Roy Wall was one of the elders there. He encouraged and guided me like a son, tipping me off on things I needed to know, suggesting, reminding, affirming. Two older sisters in the church owned the local hotel. They provided me with a free room whenever I was in town. It was clean and comfortable, and they were always gracious. The hotel had one drawback, however. No running water! So each weekend I would take turns stopping by to visit one of the four families in the church who had indoor plumbing. I’d take a bath either at the Walls or one of the three other running-water homes!
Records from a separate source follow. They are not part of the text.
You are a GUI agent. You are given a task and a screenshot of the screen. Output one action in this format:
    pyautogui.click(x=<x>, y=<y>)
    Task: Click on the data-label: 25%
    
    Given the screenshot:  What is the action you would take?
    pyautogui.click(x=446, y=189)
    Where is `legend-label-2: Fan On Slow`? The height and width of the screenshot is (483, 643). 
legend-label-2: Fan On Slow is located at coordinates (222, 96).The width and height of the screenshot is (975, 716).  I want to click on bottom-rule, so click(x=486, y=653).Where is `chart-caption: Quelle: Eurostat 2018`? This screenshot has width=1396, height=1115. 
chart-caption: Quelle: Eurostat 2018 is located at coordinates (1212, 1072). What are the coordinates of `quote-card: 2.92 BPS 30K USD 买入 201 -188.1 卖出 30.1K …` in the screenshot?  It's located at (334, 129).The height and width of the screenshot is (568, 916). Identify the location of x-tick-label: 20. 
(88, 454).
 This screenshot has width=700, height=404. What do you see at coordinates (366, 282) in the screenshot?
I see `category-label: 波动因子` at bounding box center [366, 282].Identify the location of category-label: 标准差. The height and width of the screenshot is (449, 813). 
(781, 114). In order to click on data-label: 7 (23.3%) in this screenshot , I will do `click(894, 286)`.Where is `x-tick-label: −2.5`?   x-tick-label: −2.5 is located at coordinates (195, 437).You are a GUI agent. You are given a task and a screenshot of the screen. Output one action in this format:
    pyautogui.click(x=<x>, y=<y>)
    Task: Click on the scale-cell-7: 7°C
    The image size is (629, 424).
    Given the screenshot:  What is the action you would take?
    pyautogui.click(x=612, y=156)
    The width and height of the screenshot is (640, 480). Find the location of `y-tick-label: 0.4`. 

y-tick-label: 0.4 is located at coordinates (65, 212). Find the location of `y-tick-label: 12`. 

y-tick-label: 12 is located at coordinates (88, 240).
Moving to Ohio after graduation, I edited Straight magazine at Standard Publishing during the week and preached at the Church of Christ at Monterey, Ohio, each Sunday. Hanford Male was an especially helpful elder. A respected man in the area, he went with me to the Clermont County Court House when I needed to get a “clergy license” in order to perform weddings in Ohio. With him to vouch for me, I had no problem. His kindness and genuine concern were always a great encouragement.
When I went to preach for the Church of Christ at New Paris, Ohio—my first real full-time ministry—I found other elders there to help. One of them, Paul Mikesell, is still living. He is an outstanding example of a person who was always present whenever the doors were open. In fact, he usually went quite a while before the doors were open to shovel the snow, turn on the lights, turn up the heat, and be sure everything was ready for the rest of us! He modeled servant-leadership for me.
Influencing Others Today
Telling you about these people, I feel something like the author of Hebrews did: “I do not have time to tell about . . . ” (Hebrews 11:32). So many more could be mentioned.
My point is this. These people who helped shape my life many years ago probably didn’t realize how important their role was at the time. As you seek to live for Jesus, you may not think of your influence as special either, but we all influence others, whether for good or bad.
Resolve to be a life-influencer with those you touch!
Sam Stone retired in 2003 after serving 25 years as editor of CHRISTIAN STANDARD. He lives in West Chester, Ohio, and writes the weekly Sunday school lesson for The Lookout magazine.